Which lines below hold the word "will"? Report each one.

[Start of section]

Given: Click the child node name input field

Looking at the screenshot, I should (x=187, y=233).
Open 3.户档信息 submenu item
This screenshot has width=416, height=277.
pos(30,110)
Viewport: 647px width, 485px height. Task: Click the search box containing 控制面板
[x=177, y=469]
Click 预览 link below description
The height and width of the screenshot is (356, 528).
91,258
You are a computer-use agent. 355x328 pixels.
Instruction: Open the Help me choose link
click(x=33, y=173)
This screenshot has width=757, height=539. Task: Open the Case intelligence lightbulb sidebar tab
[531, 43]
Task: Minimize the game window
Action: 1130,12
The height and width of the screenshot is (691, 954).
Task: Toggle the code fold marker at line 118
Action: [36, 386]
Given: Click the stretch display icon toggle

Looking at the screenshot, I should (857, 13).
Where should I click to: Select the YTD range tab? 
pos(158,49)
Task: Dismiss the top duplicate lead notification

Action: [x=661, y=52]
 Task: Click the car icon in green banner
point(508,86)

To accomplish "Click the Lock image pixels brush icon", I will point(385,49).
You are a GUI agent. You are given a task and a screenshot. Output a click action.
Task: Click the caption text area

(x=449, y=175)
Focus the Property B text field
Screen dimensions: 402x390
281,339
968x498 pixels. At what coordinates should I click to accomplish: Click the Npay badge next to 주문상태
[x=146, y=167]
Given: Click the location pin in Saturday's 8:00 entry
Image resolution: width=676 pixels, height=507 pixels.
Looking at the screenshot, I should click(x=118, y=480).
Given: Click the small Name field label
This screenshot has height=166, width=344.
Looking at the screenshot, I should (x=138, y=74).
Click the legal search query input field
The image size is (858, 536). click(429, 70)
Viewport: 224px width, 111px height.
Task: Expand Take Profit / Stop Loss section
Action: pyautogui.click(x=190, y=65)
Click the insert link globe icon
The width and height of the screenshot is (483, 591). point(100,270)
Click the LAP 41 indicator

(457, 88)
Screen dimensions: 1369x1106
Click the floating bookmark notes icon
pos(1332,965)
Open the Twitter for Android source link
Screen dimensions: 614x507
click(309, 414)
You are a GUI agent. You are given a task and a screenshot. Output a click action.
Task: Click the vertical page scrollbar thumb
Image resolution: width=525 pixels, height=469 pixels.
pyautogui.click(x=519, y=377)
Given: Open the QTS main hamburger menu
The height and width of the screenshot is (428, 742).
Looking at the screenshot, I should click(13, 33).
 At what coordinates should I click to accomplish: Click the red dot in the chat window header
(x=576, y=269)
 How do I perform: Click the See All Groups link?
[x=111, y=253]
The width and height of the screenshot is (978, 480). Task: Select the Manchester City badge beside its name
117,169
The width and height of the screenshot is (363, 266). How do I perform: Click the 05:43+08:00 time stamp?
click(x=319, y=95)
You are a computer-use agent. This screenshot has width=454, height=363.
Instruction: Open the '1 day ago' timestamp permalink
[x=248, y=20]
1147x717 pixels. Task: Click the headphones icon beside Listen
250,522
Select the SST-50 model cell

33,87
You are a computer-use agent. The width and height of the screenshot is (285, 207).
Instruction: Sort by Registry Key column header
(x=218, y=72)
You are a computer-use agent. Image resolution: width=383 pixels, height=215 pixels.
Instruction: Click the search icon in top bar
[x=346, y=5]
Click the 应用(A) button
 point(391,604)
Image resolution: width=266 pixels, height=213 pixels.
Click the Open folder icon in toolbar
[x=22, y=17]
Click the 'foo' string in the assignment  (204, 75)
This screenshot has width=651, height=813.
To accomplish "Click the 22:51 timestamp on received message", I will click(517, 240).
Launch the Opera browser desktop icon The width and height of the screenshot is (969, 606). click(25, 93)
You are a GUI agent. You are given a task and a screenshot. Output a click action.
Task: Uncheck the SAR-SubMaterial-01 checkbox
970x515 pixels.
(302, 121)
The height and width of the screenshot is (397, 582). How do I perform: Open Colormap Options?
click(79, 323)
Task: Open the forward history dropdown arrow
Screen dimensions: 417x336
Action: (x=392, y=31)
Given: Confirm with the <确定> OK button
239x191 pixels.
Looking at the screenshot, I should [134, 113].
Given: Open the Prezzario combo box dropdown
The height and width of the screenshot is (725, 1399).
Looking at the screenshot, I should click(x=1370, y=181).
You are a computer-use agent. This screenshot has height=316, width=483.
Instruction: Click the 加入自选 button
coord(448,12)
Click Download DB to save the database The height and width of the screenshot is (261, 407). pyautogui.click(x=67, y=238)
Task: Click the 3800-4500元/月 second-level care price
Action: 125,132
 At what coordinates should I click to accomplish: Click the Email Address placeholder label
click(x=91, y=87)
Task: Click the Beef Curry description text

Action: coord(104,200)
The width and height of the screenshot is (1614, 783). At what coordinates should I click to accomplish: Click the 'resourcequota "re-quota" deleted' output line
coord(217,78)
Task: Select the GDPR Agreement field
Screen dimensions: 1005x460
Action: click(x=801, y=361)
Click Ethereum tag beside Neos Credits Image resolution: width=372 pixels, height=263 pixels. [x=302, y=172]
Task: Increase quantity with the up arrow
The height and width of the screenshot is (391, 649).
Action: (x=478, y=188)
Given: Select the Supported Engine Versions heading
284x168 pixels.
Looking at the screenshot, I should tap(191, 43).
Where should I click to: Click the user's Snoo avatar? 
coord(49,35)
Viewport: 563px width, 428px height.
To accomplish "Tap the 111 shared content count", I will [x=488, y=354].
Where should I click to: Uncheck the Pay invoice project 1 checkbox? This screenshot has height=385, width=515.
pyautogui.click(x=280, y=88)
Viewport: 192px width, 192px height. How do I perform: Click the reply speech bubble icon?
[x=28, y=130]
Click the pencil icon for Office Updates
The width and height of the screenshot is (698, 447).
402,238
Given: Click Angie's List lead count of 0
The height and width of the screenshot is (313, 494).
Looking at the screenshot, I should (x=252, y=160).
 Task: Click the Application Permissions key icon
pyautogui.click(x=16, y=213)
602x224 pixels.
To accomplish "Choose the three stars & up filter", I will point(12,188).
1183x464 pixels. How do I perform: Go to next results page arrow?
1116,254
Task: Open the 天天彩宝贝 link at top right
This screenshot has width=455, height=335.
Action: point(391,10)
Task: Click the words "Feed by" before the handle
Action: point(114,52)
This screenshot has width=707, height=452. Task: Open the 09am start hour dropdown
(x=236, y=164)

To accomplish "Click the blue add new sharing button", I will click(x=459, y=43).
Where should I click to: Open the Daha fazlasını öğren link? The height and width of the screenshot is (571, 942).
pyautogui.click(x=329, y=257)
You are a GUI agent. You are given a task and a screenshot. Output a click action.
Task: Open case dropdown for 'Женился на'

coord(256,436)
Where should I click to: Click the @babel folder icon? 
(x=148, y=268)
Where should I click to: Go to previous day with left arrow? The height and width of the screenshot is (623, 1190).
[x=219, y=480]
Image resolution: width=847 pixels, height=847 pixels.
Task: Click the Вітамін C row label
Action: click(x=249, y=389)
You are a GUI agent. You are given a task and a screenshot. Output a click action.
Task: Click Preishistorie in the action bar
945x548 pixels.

[End of section]

> [SOLUTION FOR THIS PROBLEM]
To accomplish "Click the Lock image pixels brush icon", I will point(385,49).
To accomplish "Click the 22:51 timestamp on received message", I will click(517, 240).
To accomplish "Tap the 111 shared content count", I will [x=488, y=354].
To accomplish "Choose the three stars & up filter", I will point(12,188).
To accomplish "Click the blue add new sharing button", I will click(x=459, y=43).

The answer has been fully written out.